WHAT IS NEEDED - Can you output, word for word, the stretch of the passage on Jarman's film Blue from "The reason for" through "in his death."?

TEXT SEGMENT -
══════

Jarman’s final project, Blue, also turned out to be his magnum opus but that is mainly due to the final act of the film – his death, a year later. Highly experimental in nature, Blue is a collection of soothing connections and jarring disconnections which filter through in the form of Jarman’s poetic narrations about the experiences of his final days. The film has been described and dissected in a lot of ways but I can only think of it as Jarman’s volatile death rattle that washes over the audience.

By showing us around 70 minutes of a static blue screen, Jarman makes a bold choice to make the viewer confront an unchanging reality while he talks about various issues that haunted him. He explains the choice in the film itself, claiming that “blue transcends the solemn geography of human limits”. It contributes to the construction of a paradoxical experience that is simultaneously clinically cold and vibrantly warm, inherent with all the ironies of the human condition.

The reason for choosing this blue screen is the fact that Jarman had lost his vision due to AIDS and only had the ability to see the world in shades of blue. As a result, his perception of reality had warped with it but he still managed to have clearer insights about the nature of the world than those on the opposite side of the political spectrum whose policies put his life at risk and ultimately resulted in his death.

══════

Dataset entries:

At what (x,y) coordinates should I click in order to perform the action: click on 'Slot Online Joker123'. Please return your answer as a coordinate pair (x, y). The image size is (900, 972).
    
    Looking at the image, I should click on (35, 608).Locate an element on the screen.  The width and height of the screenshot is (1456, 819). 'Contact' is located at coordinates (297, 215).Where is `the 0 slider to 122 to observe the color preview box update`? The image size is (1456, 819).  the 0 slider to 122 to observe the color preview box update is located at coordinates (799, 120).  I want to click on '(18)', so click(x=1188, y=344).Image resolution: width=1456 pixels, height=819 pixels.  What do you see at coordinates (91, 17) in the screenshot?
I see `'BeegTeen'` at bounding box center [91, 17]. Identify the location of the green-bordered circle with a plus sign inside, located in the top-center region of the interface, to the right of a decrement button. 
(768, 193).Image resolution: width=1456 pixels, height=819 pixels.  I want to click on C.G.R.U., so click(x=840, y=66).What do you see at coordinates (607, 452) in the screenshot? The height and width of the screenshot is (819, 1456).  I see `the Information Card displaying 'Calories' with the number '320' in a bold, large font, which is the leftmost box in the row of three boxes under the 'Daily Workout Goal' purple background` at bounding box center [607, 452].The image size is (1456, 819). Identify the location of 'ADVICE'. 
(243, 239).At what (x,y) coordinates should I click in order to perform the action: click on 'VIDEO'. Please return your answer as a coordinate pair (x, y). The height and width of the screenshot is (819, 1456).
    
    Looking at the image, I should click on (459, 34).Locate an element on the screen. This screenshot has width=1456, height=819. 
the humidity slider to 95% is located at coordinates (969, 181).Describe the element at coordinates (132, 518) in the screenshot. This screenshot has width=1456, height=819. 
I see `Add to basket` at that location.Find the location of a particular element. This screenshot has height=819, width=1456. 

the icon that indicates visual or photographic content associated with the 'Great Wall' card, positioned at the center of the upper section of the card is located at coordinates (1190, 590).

══════

WRITTEN SOLUTION -
The reason for choosing this blue screen is the fact that Jarman had lost his vision due to AIDS and only had the ability to see the world in shades of blue. As a result, his perception of reality had warped with it but he still managed to have clearer insights about the nature of the world than those on the opposite side of the political spectrum whose policies put his life at risk and ultimately resulted in his death.